One thought -- there is a lot of research into Japanese, Korean, and Ainu origins, but there is not a lot of consensus. Consequently, it can be difficult to find a theory that is mainstream enough to put on the main entry page. Perhaps we could use the Talk page for each entry as a place to put some of this research, and as we get more authors that agree with each other, we can "graduate" a theory to the main entry page? What do you think? ‑‑ Eiríkr Útlendi │Tala við mig 22:33, 21 July 2016 (UTC)Reply
That's great idea! To gather published theories in wiktionary pages, users can find etymological hypotheses about the word conviniently.(既存の仮説を一つのページにまとめておけるのなら調べる側として非常に便利になります。) Only because it's not Wiktionary's business to decide what is the true theory and the false if there are multiple theories.(注意したいのはどの説が真実かの軍配を上げる場所ではないということ。) I supposed to avoid stating of support specific viewpoints (e.g. "existence of Altaic language family", "one-sided propagation of the words" and "Argument of that Japanese is came from amalgamation of Altaic and Austronesian"). (特定の説(例えば「アルタイ語族の実在」「一方的な単語の伝播」「日本語はアルタイと南島のアマルガムだという主張」など)を支持する書き方は避けなければなりません。

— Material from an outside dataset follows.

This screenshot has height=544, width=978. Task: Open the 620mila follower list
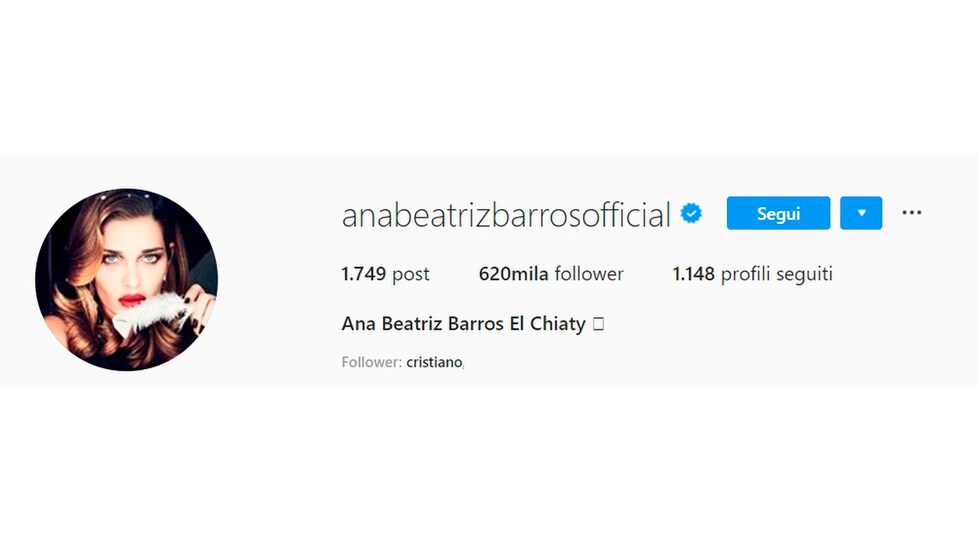[x=551, y=274]
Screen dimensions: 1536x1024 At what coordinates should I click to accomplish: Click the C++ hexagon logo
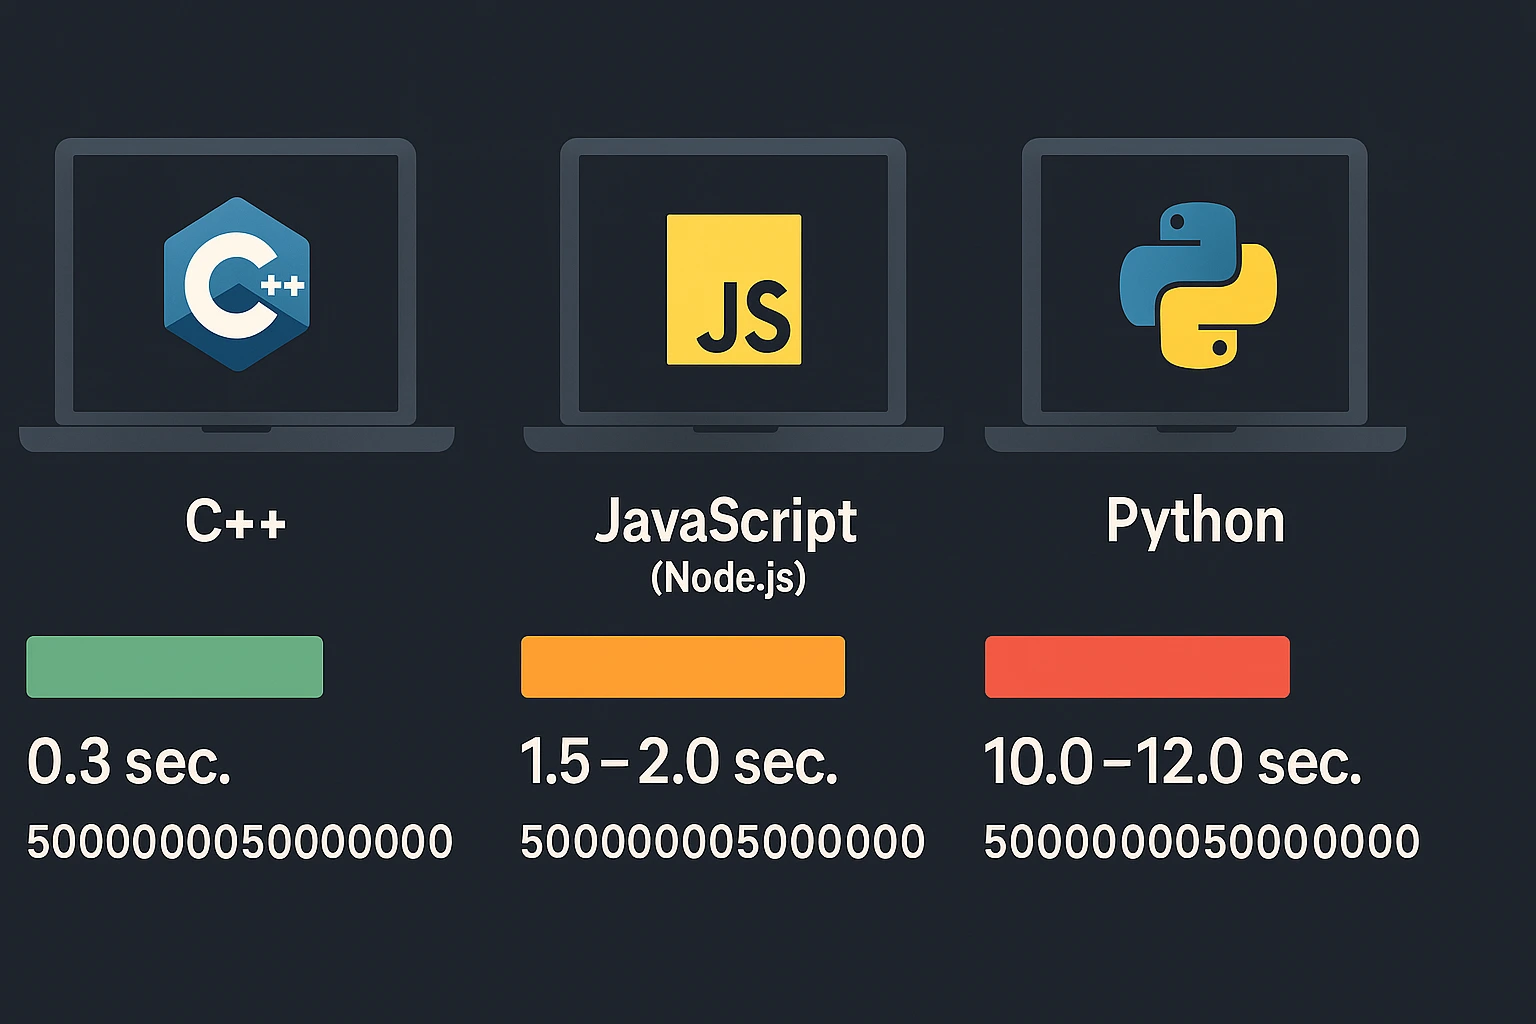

) Etymologial relationships between East Asian Languages are far more complicated than what researchers used to thought about.(実際の東アジア言語間の語源関係はかつて思われていたよりもずっと複雑です。) It's probably better way for NPOV to list the theories and leave judgments to them, to the readers.(諸説あればそれを書き連ね、判断は読者に任せるのが中立的な観点によいとおもいます。)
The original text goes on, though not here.